When I objected to this raft of recent changes on Facebook, my ex-Airforce stepbrother commented  “well that’s what we all did when we were young, and we haven’t turned into a bunch of cowering simpletons”. He offered up his own nuggets of wisdom, no doubt garnered from years of doing what he was told or face court marshal, that children need to be ‘taught respect’ and that school children’s behaviour these days is ‘out of hand’.

But this bunch of hackneyed clichés is a bunch of bullshit thrown down by the governing classes to enforce control. And as a policy it’s completely flawed. Why do children rebel against their parents (or any institution for that matter)? Because they have been repressed. Why do kids get shitfaced in the streets of Magaluf when they escape their parents for the first time? Because they have been repressed. Why do young Muslims, like Shamima Begum, run away to Syria? Because they have been repressed and want to escape. It’s not that hard to understand how repression as a child leads to rebellion as a teenager!

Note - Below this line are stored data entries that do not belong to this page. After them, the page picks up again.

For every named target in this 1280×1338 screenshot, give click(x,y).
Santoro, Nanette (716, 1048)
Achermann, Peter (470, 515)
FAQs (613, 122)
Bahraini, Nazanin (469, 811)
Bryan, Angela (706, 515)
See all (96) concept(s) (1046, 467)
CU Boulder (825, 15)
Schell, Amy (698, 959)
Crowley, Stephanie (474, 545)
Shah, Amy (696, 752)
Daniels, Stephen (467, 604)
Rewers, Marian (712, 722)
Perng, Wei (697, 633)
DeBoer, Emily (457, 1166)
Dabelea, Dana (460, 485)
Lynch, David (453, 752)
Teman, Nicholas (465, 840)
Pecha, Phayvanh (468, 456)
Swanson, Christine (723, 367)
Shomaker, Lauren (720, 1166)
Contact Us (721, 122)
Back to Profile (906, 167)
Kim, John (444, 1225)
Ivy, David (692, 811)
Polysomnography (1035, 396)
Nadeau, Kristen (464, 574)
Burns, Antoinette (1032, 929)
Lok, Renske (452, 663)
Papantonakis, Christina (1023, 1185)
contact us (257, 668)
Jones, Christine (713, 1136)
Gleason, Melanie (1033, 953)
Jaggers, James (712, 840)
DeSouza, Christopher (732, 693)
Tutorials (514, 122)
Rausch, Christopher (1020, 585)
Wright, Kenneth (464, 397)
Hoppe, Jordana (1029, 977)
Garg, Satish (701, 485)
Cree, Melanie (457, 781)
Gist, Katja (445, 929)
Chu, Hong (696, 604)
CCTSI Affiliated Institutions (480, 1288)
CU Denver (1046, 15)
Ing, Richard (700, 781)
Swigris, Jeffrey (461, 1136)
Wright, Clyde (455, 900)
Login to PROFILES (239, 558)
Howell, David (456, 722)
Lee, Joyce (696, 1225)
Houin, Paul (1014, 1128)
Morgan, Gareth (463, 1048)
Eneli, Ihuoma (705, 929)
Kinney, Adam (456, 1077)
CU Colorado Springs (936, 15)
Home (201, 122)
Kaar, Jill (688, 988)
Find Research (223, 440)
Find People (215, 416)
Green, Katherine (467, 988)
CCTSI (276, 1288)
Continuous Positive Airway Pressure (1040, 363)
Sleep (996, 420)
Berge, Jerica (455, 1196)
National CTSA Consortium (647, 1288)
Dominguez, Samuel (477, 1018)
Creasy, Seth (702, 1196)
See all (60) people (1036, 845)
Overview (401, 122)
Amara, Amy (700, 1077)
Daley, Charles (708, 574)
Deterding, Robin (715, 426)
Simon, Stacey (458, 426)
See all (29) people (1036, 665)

School kids do not need goosestepping and saluting to make them respect their elders. They simply need to like going to school. And none of these measures is increasing the amount my kids like going to school. In any case, the rules are simply window dressing, to make parents believe teachers are doing something – anything –  about the fact that the fabric of society is ripping apart because most people are too busy to think, let alone spend quality time with their children, doing with love what teachers are now forced to do with discipline.

If schools want better behaved children, then parents need to be enabled to have happier homes by being less stressed. I guess that starts with a fairer society all round. So creating more equality might be a much better way to get kids to do what teachers want. After all, what’s the point of learning if you’re only going to get a shit job, or a lifetime of corporate servitude anyway, no matter how much you pull your socks up?

And if you don’t believe me on the repression issue, remember the scene in Three Men and a Little Lady when bluestocking headteacher Elspeth Lomax of Pileforth academy jumps on poor old Tom Selleck, and you might understand why so many women are so keen to wear next to nothing in Shagaluf. Catholic girls’ schools don’t have a reputation for nothing. And don’t even get me started about public school boys. But then our government is full of them.